------ Excerpted text
From 960f49006dd308aea9d2c2478c7b44987825f54e Mon Sep 17 00:00:00 2001
From: urdapile <68215700+urdapile@users.noreply.github.com>
Date: Wed, 11 Dec 2024 19:04:26 -0300
Subject: [PATCH] Extracellular stimulation via .mod

Added the extracellular stimulation based on xtra.mod, useful for large networks. The xtra.mod should be added in some repository
---
 CHANGES.md                        |   2 +
 doc/source/user_documentation.rst |  32 +++++----
 netpyne/cell/compartCell.py       |  72 +++++++++++++------
 netpyne/network/stim.py           | 115 +++++++++++++++++++++++-------
 4 files changed, 159 insertions(+), 62 deletions(-)

diff --git a/CHANGES.md b/CHANGES.md
index f078f3dd9..85cc57570 100644
--- a/CHANGES.md
+++ b/CHANGES.md
@@ -1,3 +1,5 @@
+- Added extracellular stimulation with a supporting xtra.mod (which includes a global variable defining the temporal modulation and a pointer to link the extracellular mechanism in NEURON). Useful for large networks
+
 - Solved small bug when plotting colorbar in the raster plot colored by the LFP phase 
 
 - Solved conflict between diversity and segment coordinates (per population), used in LFP setups
diff --git a/doc/source/user_documentation.rst b/doc/source/user_documentation.rst
index 68c39ff78..47cbcfc97 100644
--- a/doc/source/user_documentation.rst
+++ b/doc/source/user_documentation.rst
@@ -835,13 +835,24 @@ The code below shows an example of how to create different types of stimulation
 
 		For ``'class': 'uniform'``, it should be specified ``referencePoint`` (optional - the point where the field is 0) and ``fieldDirection`` (the direction of the field as a list of two angles: the polar angle -between 0 and 180- and the azimuthal angle -between 0 and 360-).
 
-	* ``amp`` (optional): the amplitude of the external stimulation (mA for point source stimulation - V/m for uniform electrical field). If not specified, it is set to 0 (no stimulation).
+	* ``waveform``: a dictionary that specifies the temporal modulation. It is composed by:
 
-	* ``del`` (optional): starting time of the stimulation. If not specified, it is the simulation start time.
+		* ``type``: Temporal shape of the external stimulation. Available options: ``sinusoidal``, ``pulse``, ``external``. If not specified, the external stimulation is set to 0 (ground).
 
-	* ``dur`` (optional): duration (following starting time) of the stimulation. If not specified, it is the simulation end time.
+		* ``amp`` (optional): the amplitude of the external stimulation (mA for point source stimulation - V/m for uniform electrical field), valid for ``sinusoidal`` or ``pulse``. If not specified, it is set to 0 (no stimulation).
------------
------ Record list
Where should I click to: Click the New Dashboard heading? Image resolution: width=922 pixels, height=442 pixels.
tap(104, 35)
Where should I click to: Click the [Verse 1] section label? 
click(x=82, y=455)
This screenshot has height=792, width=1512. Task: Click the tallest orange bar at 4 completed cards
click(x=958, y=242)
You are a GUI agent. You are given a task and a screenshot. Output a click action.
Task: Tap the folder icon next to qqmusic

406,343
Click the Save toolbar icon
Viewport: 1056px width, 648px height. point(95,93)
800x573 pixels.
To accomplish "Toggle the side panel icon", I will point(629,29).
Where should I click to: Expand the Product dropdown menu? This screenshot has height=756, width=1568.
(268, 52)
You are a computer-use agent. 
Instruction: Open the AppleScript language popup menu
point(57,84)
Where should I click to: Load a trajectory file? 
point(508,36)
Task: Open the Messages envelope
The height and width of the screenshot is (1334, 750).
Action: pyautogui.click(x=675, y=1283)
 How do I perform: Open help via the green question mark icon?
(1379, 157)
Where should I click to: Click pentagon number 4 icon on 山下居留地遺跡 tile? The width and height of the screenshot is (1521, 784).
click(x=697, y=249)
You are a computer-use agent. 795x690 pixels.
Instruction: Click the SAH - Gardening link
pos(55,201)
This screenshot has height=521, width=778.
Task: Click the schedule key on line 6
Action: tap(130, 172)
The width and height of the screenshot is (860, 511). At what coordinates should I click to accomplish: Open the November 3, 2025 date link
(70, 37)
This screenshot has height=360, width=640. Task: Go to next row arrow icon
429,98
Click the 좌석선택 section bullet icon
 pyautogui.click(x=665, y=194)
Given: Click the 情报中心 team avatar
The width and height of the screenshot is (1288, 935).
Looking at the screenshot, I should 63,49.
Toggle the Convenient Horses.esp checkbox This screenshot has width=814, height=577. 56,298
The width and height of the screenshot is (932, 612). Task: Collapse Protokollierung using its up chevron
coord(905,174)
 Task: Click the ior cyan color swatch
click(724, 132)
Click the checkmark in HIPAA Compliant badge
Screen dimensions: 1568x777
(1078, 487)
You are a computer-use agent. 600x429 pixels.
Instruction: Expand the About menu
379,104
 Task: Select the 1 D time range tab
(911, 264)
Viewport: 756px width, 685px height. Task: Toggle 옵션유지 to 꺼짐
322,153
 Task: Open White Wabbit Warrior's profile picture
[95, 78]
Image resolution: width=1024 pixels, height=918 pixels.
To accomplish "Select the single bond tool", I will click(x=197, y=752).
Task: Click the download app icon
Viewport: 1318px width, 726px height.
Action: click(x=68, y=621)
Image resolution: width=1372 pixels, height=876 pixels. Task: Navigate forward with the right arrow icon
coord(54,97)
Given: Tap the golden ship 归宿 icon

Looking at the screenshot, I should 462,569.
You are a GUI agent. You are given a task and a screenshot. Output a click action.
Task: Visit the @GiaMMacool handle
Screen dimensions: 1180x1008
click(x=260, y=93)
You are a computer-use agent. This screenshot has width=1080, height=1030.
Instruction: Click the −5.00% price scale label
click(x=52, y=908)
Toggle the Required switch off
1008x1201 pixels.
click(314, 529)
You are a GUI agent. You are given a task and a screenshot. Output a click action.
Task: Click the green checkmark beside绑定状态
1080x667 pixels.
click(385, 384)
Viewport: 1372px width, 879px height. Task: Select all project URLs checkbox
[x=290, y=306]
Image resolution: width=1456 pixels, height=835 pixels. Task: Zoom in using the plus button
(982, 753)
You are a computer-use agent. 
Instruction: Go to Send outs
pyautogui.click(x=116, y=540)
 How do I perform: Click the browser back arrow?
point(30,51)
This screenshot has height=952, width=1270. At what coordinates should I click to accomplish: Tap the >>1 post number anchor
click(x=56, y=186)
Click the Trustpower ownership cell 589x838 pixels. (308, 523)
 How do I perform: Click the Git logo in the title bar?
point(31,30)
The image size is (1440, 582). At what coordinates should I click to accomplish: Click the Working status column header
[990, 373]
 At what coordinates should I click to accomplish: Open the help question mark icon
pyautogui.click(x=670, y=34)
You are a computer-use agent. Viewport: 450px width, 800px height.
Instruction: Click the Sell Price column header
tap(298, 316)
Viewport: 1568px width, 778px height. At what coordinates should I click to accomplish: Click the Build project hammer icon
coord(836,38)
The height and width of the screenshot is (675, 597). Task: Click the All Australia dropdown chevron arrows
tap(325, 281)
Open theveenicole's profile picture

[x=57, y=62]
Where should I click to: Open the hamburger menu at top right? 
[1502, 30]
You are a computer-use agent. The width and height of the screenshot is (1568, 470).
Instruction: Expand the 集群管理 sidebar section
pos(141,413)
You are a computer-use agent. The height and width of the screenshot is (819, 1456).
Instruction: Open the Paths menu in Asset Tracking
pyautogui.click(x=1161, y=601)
------------
> [Actions to take]:
[A] Do the following statements agree with the extracellular stimulation patch? For each, answer yes or no and quote the words of the patch that decide it.
(i) The patch changes four files.
(ii) The waveform type can be set to a ramp.
(iii) For a uniform electrical field, the amplitude is given in V/m.
[B] Carry the extracellular stimulation patch forward from its last line, continuing the documentation diff in the same format.

> [Exercise results]:
[A]
(i) Yes: "4 files changed, 159 insertions(+), 62 deletions(-)"
(ii) No: "Available options: ``sinusoidal``, ``pulse``, ``external``."
(iii) Yes: "V/m for uniform electrical field"

[B]
+
+		* ``del`` (optional): starting time of the stimulation, valid for ``sinusoidal`` or ``pulse``. If not specified, it is the simulation start time.
+
+		* ``dur`` (optional): duration (following starting time) of the stimulation, valid for ``sinusoidal`` or ``pulse``. If not specified, it is the simulation end time.
+
+		* ``freq`` (optional): frequency of the ``sinusoidal`` stimulation. If not specified, it is set to 0 (no stimulation).
+
+		* ``time`` (optional): when the stimulation is uploaded externally (``type``: ``external``), then this entry specifies either a pickle file with a list of times, or a numpy array with the same information. The (fixed) time interval between consecutive time points should be consistent to the integration timestep.
+
+		* ``signal`` (optional): when the stimulation is uploaded externally (``type``: ``external``), then this entry specifies either a pickle file with a list of values corresponding to the amplitudes (mA for point source stimulation - V/m for uniform electrical field) of the external signal, paired to the ``time`` list, or a numpy array with the same information.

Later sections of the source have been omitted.